庄助さん

浮いた瓢箪流れのままに‥、日々流転。

鮨 素十 (11)

2008-05-17 23:33:25 | 小説
 そういえば、素十のしていること一つ一つに拘りがあるような気がした。
 道路の水撒き、玄関前の箒の刷毛目、自分の身なり---、どれをとっても素十自身の流儀が見られる。そして、最近になって気がついたことだが、鮨の握り方にも…。
 鮨職人であるから、当然、その職人なりの鮨の握り方を身に付けているのは当たり前のことであるが、素十の握り方は、また独特のものであるように感じた。
 まずシャリ櫃から右手4本の指で掬い上げる鮨飯の量が違う。詳しいことは分からないが、どうやら鮨ネタが何であるかによって鮨飯の量を微妙に調整しているようだ。次に、掬い取った鮨飯の握り方そのものに違いがある。
はじめに、掬い取った鮨飯を右手4本の指と手の平との間で転がすが、その回数にも違いがある。さらにその鮨飯を左手に移し変えた後の右手人差し指と中指で押さえ込む力に微妙な力加減を感じる。

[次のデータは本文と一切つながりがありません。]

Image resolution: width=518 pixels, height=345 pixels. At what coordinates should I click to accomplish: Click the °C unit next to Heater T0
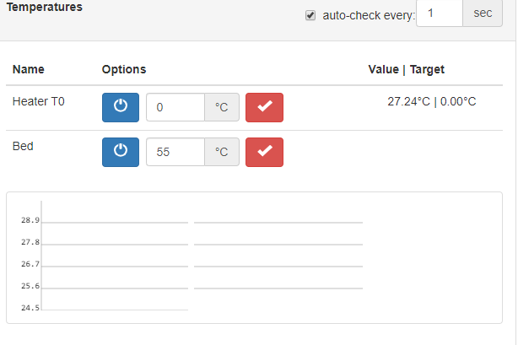click(x=222, y=107)
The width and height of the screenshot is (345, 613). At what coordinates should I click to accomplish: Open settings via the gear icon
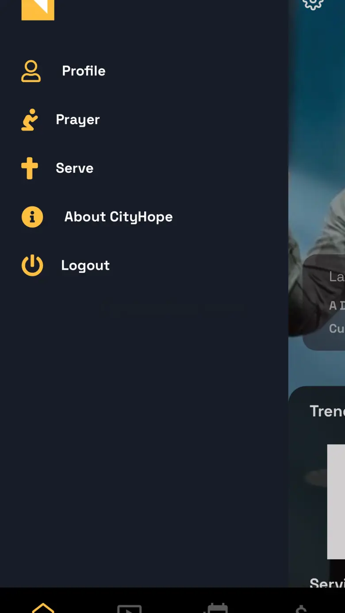[313, 4]
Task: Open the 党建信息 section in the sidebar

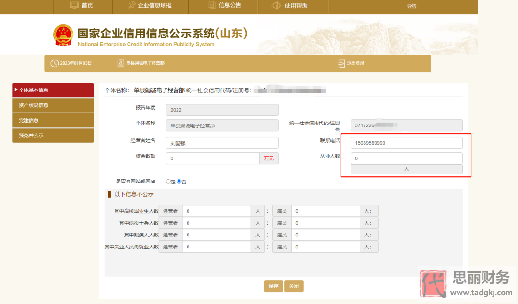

 いずれにしても、素十は、鮨ネタが何であるか、またその状況がどうであるかによって握り方を変えている。
 
 そういえば、素十がこんなことを言っていたのを思い出した。
 「いい鮨は、ネタやシャリだけの問題じゃない。肝心なのは握り方だな…」
 「いい鮨が、ネタやシャリだけで決まってしまうなら、素人にだってできる」
 勿論、鮨ネタや鮨飯の調理加工の技量の問題もあるが、素十にとっては握りこそがプロの鮨職人として最も重要なことだと力説したかったようだ。

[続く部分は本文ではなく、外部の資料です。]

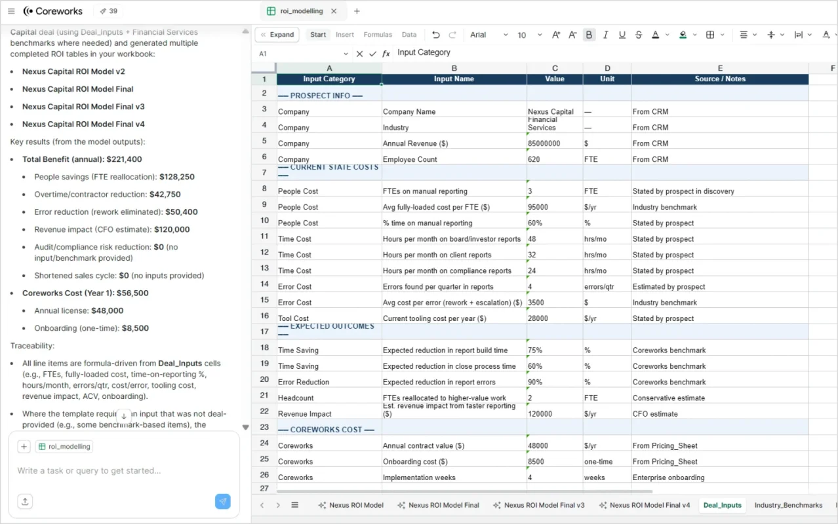Increase the font size

[x=555, y=35]
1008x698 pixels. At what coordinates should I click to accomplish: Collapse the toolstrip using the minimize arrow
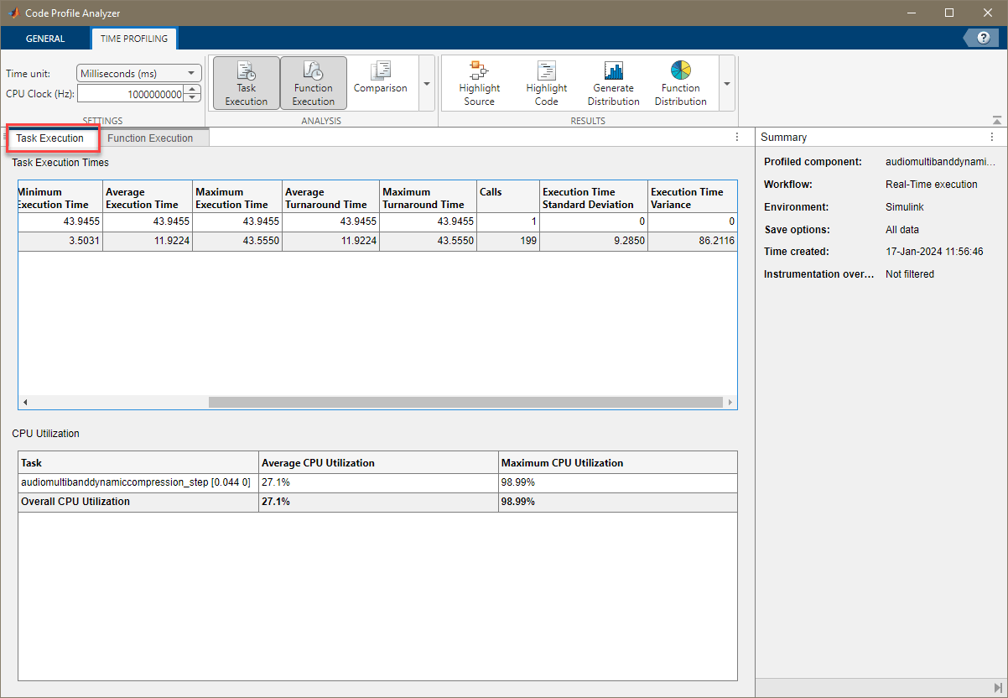(996, 120)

 事実、どんな鮨ネタで握ってもらっても、素十の握った鮨は美味い。特に、ネタとシャリがそれぞれの個性を主張しながらも両者が一体となり、鮨の旨さを引き出しているような気がする。当然、それは味がよいというような単純なものではない。ネタ、シャリそれぞれの舌触り、歯応え、味の広がり具合や変化など、食べ物の『旨さ』、『美味しさ』を引き出すための要素すべてを計算に入れ、鮨ネタに応じての握りはどうあるべきか、そんなことを素十はいつも考え、鮨を握っているようだ。
 勿論、そんなことの一つ一つを口に出すような素十ではない。
 しかし、これが素十の拘りでもあり、鮨の握りに至極の技とその美を求める素十の基本的な考え方と姿勢が見てとれる。